A cell study found that curcumin in combination with melatonin killed bladder cancer cells. So perhaps taking curcumin at night before bed would increase its cancer prevention ability.[ref]
Resveratrol, in combo with melatonin, was somewhat effective in reducing tumors in rats. Taking resveratrol at night may boost its benefits.[ref] Resveratrol and melatonin both boost sirtuin 1, an enzyme vital to cellular function and longevity.[ref]

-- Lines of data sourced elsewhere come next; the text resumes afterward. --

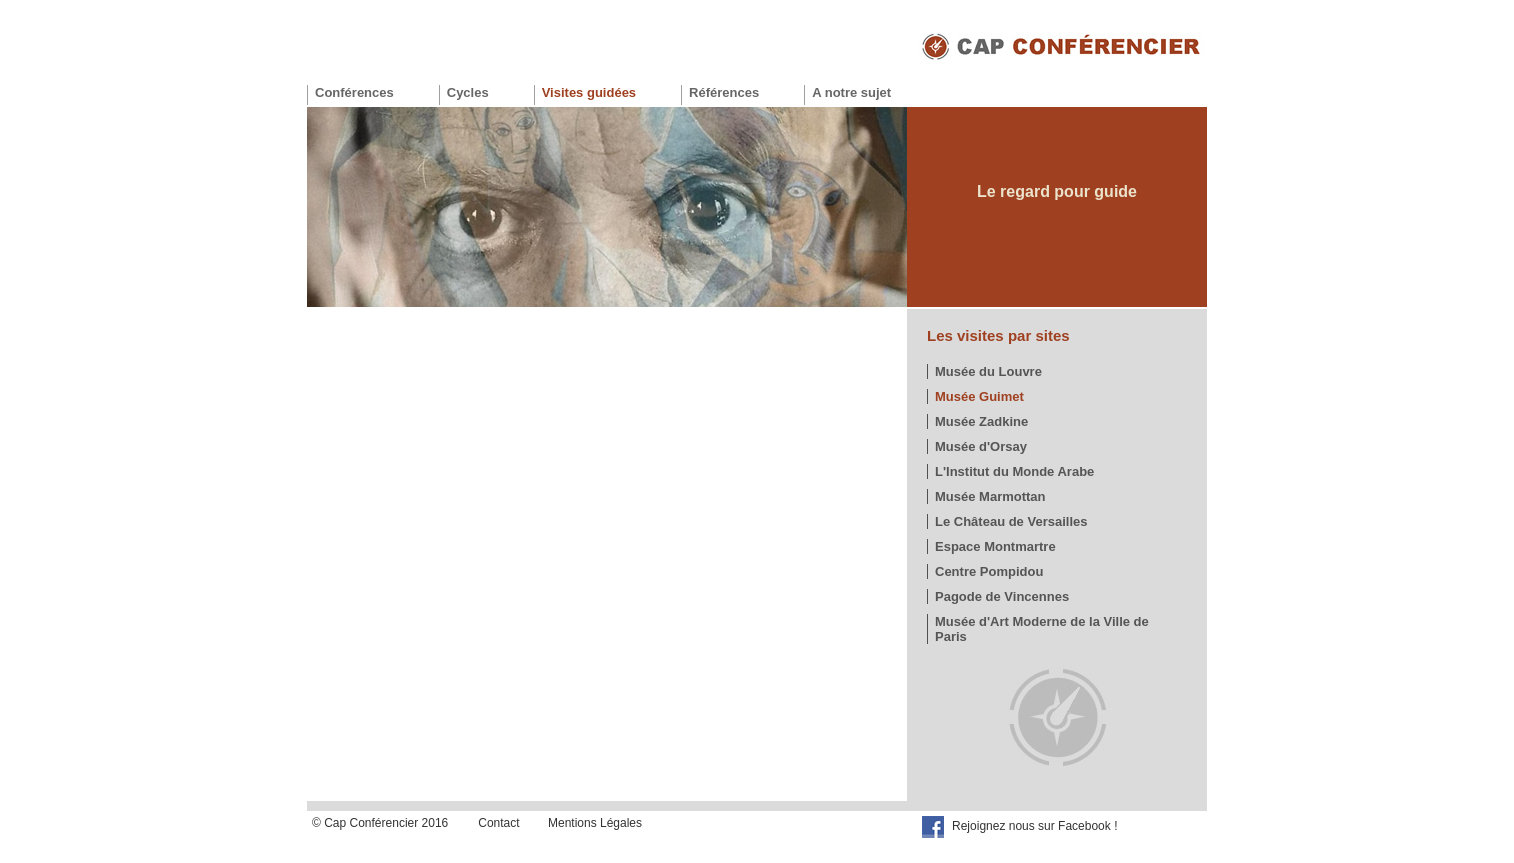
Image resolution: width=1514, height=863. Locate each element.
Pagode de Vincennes (1002, 596)
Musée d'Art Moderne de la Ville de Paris (1042, 629)
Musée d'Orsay (981, 446)
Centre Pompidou (989, 571)
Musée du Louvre (988, 371)
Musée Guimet (979, 396)
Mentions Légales (595, 823)
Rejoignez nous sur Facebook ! (1034, 826)
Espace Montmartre (995, 546)
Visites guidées (589, 92)
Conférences (354, 92)
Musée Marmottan (990, 496)
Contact (498, 823)
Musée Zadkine (981, 421)
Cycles (468, 92)
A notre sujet (851, 92)
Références (724, 92)
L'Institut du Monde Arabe (1014, 471)
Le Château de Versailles (1011, 521)
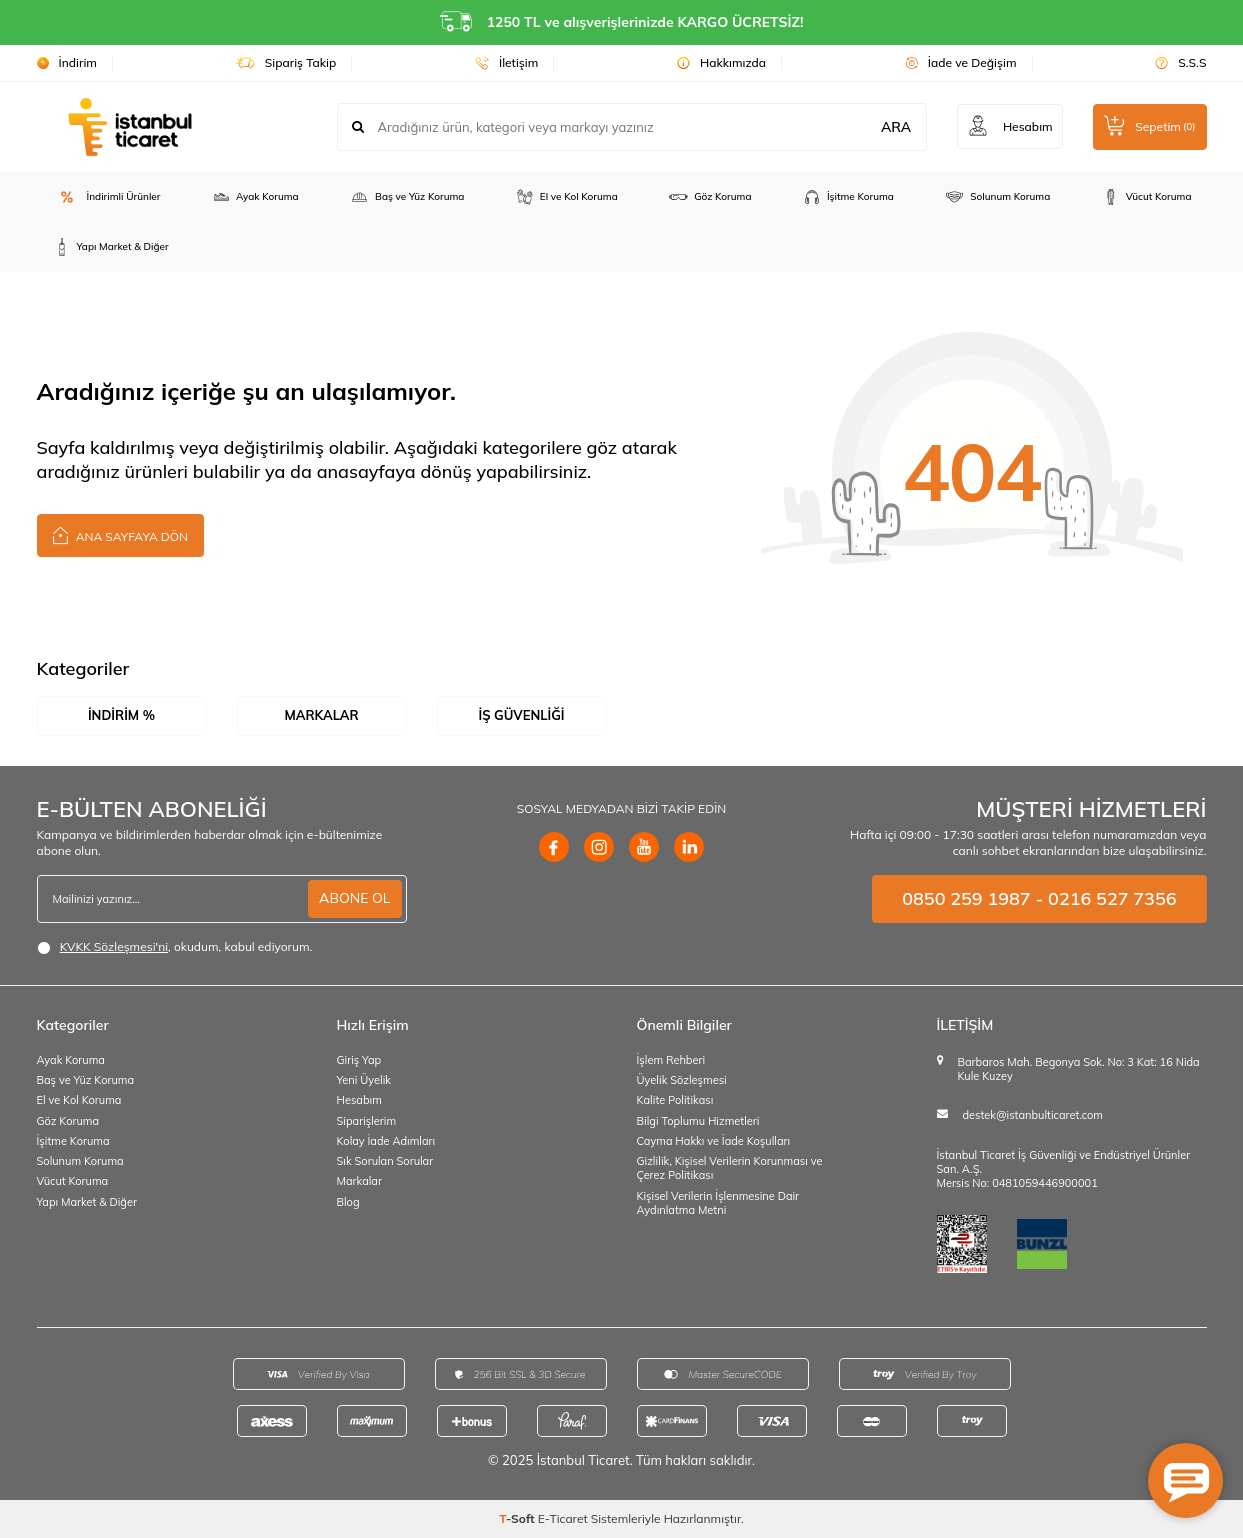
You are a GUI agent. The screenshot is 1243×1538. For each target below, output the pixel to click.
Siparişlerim (367, 1121)
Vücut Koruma (1146, 197)
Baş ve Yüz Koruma (406, 197)
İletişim (506, 62)
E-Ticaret (563, 1518)
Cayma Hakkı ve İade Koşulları (714, 1141)
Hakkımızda (721, 62)
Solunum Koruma (997, 197)
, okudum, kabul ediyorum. (175, 947)
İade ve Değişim (961, 62)
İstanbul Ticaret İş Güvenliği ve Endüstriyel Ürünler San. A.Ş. (1064, 1162)
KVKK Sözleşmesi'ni (114, 946)
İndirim (67, 62)
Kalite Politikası (675, 1100)
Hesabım (359, 1100)
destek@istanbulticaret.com (1033, 1115)
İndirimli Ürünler (106, 197)
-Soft (518, 1518)
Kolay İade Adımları (386, 1141)
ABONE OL (354, 898)
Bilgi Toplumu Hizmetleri (698, 1121)
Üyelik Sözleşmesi (682, 1080)
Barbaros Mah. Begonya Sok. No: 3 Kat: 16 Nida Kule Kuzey (1079, 1069)
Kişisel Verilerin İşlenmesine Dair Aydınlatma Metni (718, 1203)
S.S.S (1180, 62)
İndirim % (121, 715)
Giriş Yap (359, 1060)
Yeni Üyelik (364, 1080)
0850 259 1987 (966, 898)
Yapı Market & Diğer (110, 247)
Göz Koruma (709, 197)
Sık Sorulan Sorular (385, 1161)
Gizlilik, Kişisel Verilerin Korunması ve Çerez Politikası (730, 1168)
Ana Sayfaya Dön (121, 534)
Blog (348, 1202)
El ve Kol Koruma (566, 197)
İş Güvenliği (521, 715)
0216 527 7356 (1112, 898)
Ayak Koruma (255, 197)
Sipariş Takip (286, 62)
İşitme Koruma (848, 197)
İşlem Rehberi (671, 1060)
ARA (895, 127)
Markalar (321, 715)
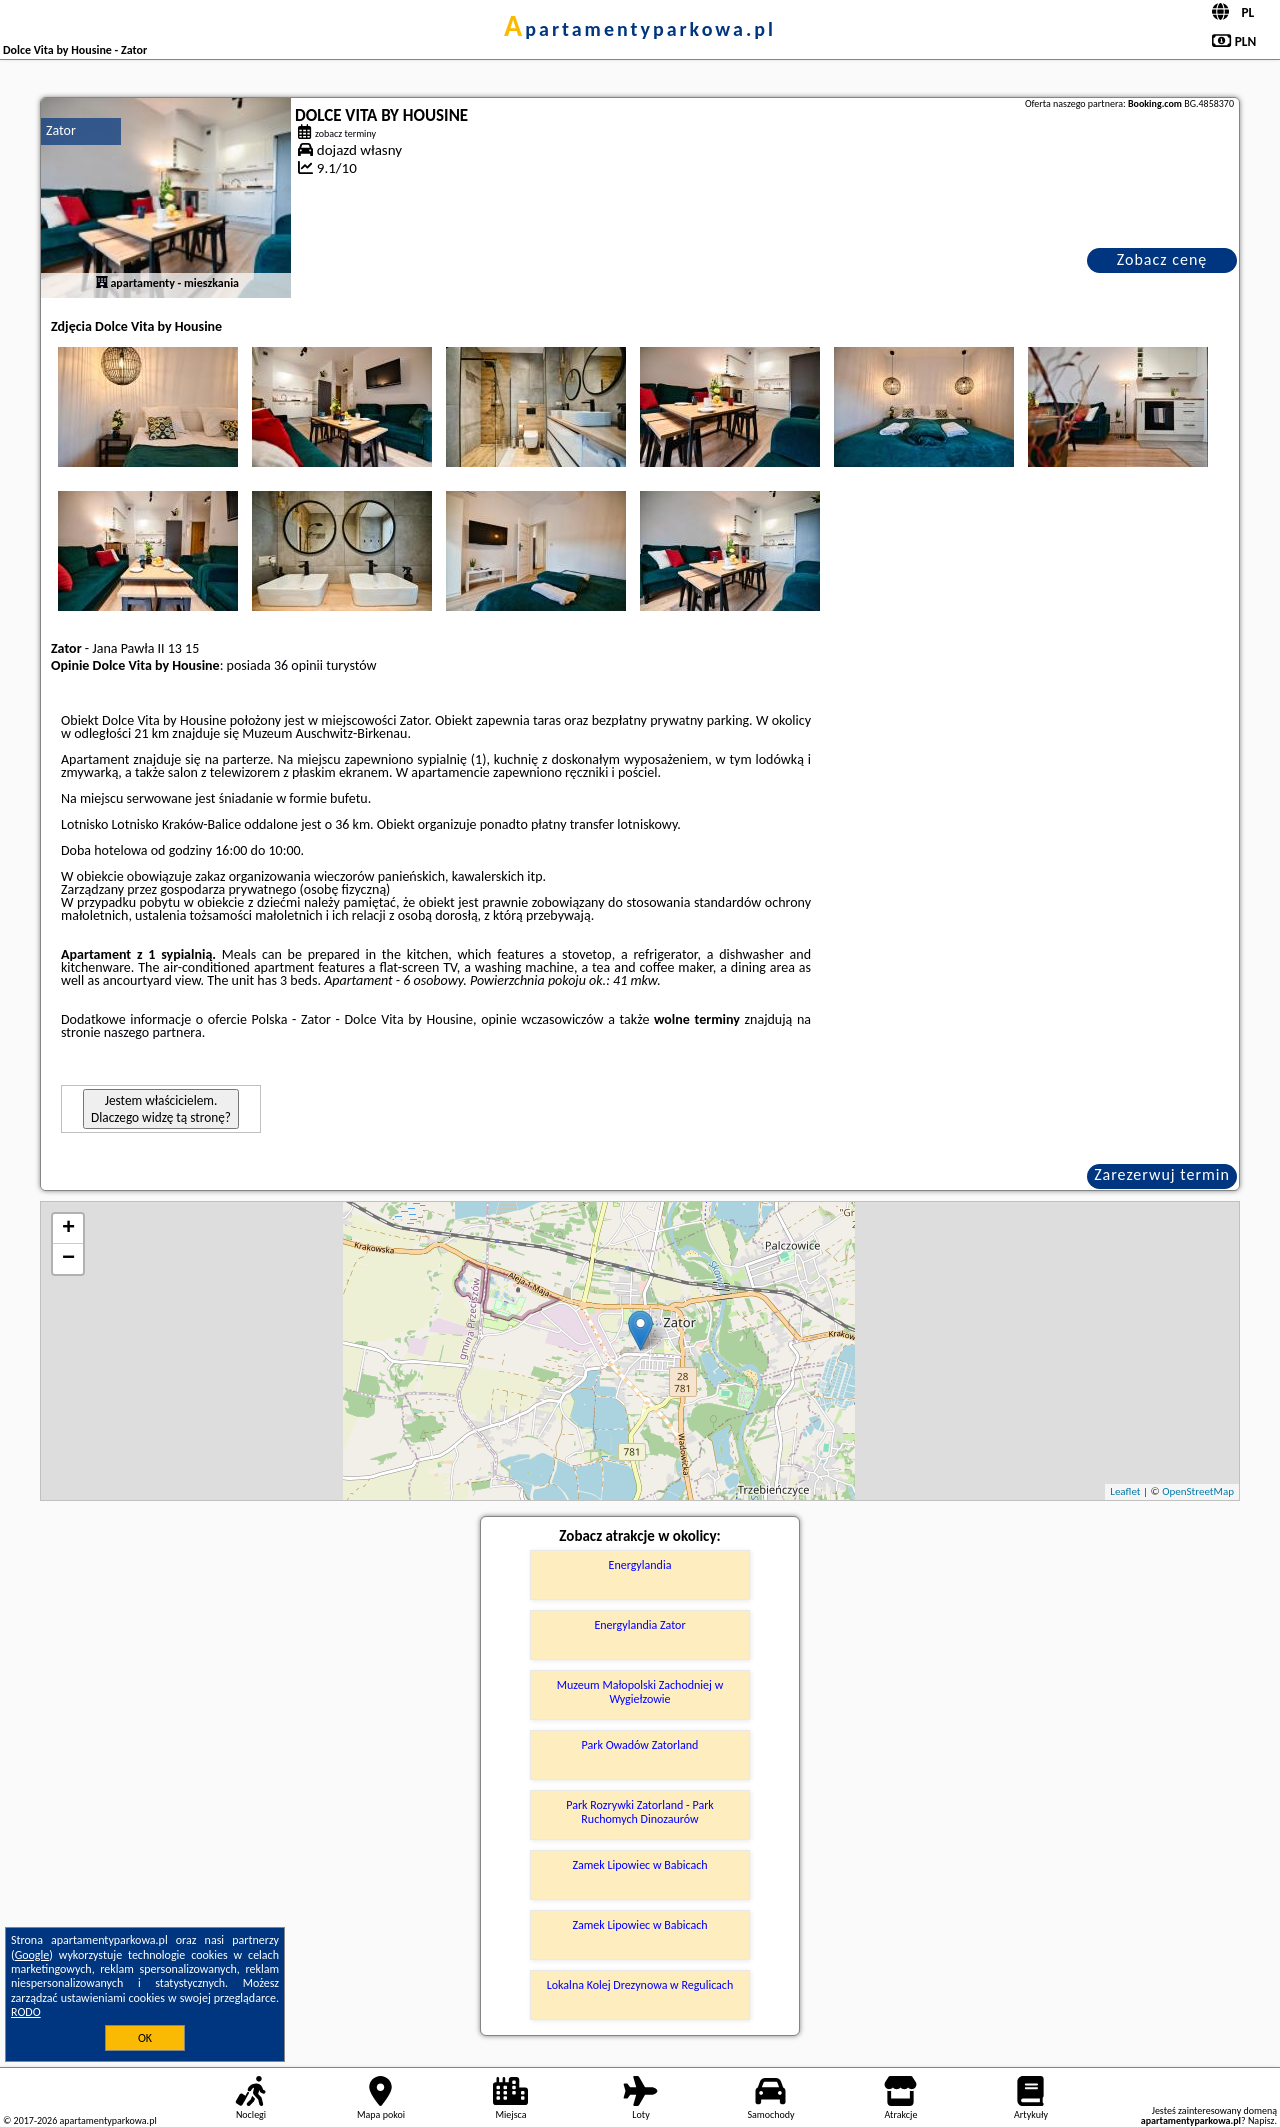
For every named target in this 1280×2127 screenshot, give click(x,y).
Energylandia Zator (639, 1625)
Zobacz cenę (1162, 259)
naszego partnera (153, 1032)
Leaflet (1125, 1491)
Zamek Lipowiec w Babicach (639, 1865)
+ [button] (68, 1229)
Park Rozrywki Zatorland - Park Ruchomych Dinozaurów (640, 1812)
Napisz (1261, 2120)
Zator (61, 130)
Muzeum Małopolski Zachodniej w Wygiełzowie (640, 1692)
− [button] (68, 1259)
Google (32, 1955)
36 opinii (298, 665)
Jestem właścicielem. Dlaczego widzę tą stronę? (161, 1109)
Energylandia (640, 1565)
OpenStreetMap (1198, 1491)
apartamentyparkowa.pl (640, 29)
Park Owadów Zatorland (640, 1745)
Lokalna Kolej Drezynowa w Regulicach (640, 1985)
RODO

If melatonin is so great, why not just take a pill instead of producing it yourself naturally? Melatonin as an adjuvant to chemotherapy has been shown to be helpful and something to talk with your oncologist about if you are currently doing chemo.[ref][ref] The problem with just popping a melatonin pill for the rest of us is that a big single dose isn’t what your body needs/expects. The natural rise and fall of melatonin that your body produces without light disruption is just plainly better, so your better option is to block out the blue light. Additionally, people react to the hormone differently, and your natural production of melatonin may decrease with supplementation.
Food sources of melatonin:
Almost all plants contain small amounts of melatonin which acts as an antioxidant in the plant. Pineapple, oranges, and bananas all have been shown to significantly increase serum melatonin levels.[ref] The flip side of this is that you really shouldn’t eat at night due to a circadian drop in insulin sensitivity.